The IWW threatens to call a general strike in Montana, Washington, Oregon and Idaho unless its demands are met: the release of IWW prisoners, no discrimination against IWWers or interference with IWW activities, a 10-hour day for harvest workers and better sanitary conditions.
Sen. Majority Whip J. Hamilton Lewis (D-Illinois) introduces a resolution for Congress to shut up about peace terms and leave it solely with Pres. Wilson to decide when it’s time to issue them. Sounds a bit like the Gag Rule of the 1830s, when Congress banned itself from receiving anti-slavery petitions.
Former Czar Nicholas and his family are removed from the palace they’ve been held prisoner in and sent to an unknown destination, presumably (and actually) Tobolsk in Siberia, the birthplace of Rasputin. He’s still got 50 servants.
Henry Ford, who financed the fiasco that was the Peace Ship, is no longer opposed to the war. He now favors “crushing militarism” by, um, military means. In unrelated news, Ford is now making airplane cylinders for the military.
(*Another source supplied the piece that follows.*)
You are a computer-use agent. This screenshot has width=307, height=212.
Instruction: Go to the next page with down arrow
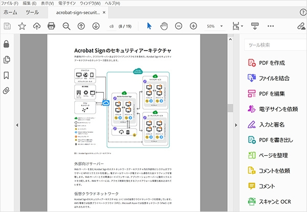[x=96, y=26]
Elihu Root, former US senator, former secretary of war, and former secretary of state, back from his trip to Russia, says that Americans who oppose the war should be shot at sunrise. Did I mention he has a Nobel Peace Prize?
The American Defense Society, consulting with the NYPD & the US District Attorney’s office, will work to stamp out street speeches it considers unpatriotic. Pres. Wilson will be asked to define treason (they’re hoping his definition will include simple speech acts), Mayor John Purroy Mitchel will be asked to require licenses for street meetings, and a Vigilantes committee will be formed. Theodore Roosevelt tells the Society that anyone who says treasonable things should be arrested, and at the Harvard Club he says “If ever there was a holy war, it is this war.” He rejects Wilson’s notion that we are fighting the German government and not the German people, until such time as the German people separate themselves from their government.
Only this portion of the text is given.